Again, like personal loans, the higher a business’s credit score, the higher the chances of having faster online loan approval. A poor business credit score can affect a company’s ability to get a business loan. While it isn’t impossible for a company to obtain a business loan with a poor business credit score, the lender may impose stricter loan terms and conditions like a higher interest rate.

However, remember that start-up companies may not have a high business credit score; therefore, most online loan companies may require the business owner’s credit score.

Business’s Annual Revenue

Another major factor business lenders consider before giving online loans to businesses is their annual revenue. Why do lending companies care about a business’s annual revenue?

A business’s annual revenue is the income it makes within a year. Business loan lenders look at a company’s revenue to determine whether or not it can be capable of repaying its loan.

So, the more consistent revenue a company has, the more capable it is to repay its business loan, increasing its chances of getting a loan. And the more inconsistent revenue a business has, the less likely it will make its loan payments on time, reducing its chances of getting a loan. But what if the company is a start-up?

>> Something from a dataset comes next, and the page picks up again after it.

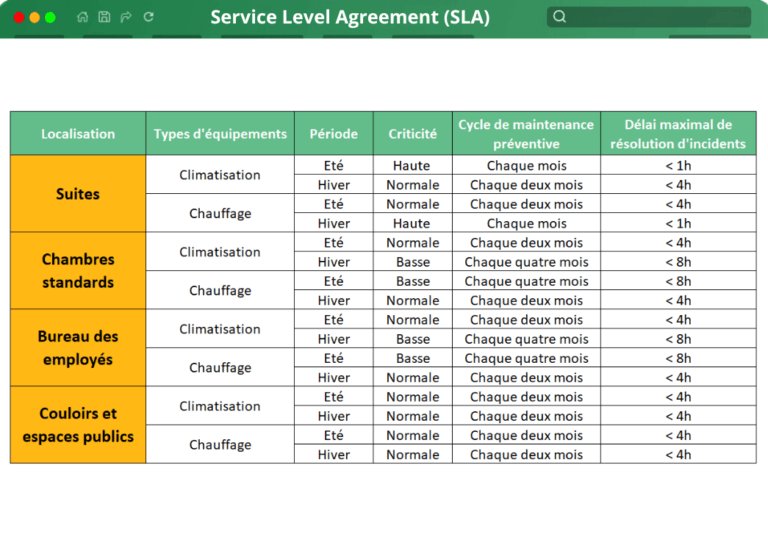Image resolution: width=768 pixels, height=534 pixels.
Task: Click the Service Level Agreement title
Action: 350,17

Small businesses still have a chance to receive business loans even with low annual revenue. However, the lender may have stricter loan terms and conditions. In this case, start-up businesses should seek alternative financing options to fund their operations.

Business Plan

A company’s business loan is another major requirement lenders need before approving a business loan. Lenders need to know what a company does, its plans to be successful, how it makes money, and, most importantly, how it plans to use the loan it is applying for. So, what should a business plan include?

Usually, the contents of a business plan vary from one company to another. However, it should have several common sections to help business loan companies understand the business better, increasing their chances of getting a loan.

Among these sections include: the executive summary, which summarizes the contents of the business plan, and industry analysis, which explains the company’s industry, and the industry’s current risks and opportunities. Other sections a business plan should have include: the market analysis, competitor analysis, product or services the company offers, marketing plan, operation plans, the company operation plans, the company’s management team, and financial plan.

The Number of Years a Business Has Been Operating

Business loan lenders also consider how long businesses have been operating before giving online loans. Why does this matter? The number of years a company has been running symbolizes its stability. So, the longer a company has been in operation, the more likely it is stable. This assures business loan companies that the company will be capable of repaying its loan.

But what about start-ups? The good news is some lenders focus on providing business loans to small businesses. Again, small businesses should consider other financing alternatives.

Business Owner’s Personal Financial History

Lenders consider this factor, especially if the business is a start-up. In most cases, loan companies offering loans to small businesses may include a “personal guarantee” clause in their loan contracts. A personal guarantee is an agreement between the lender and business owner that the company owner(s) will be responsible for repaying the business loan if the business defaults on the loan repayment.

Due to this agreement, most business loan lenders check the company owner’s credit score. If the owner has a low credit score, it might be challenging for the business to receive a loan because the lender isn’t confident that they will repay the loan if the company cannot.


Like personal loans, business loans also have several qualification requirements. Business owners should know what conditions they need to qualify for online loans. This will enable them to determine if a loan is the right financing option for their companies or if they should consider other alternative options.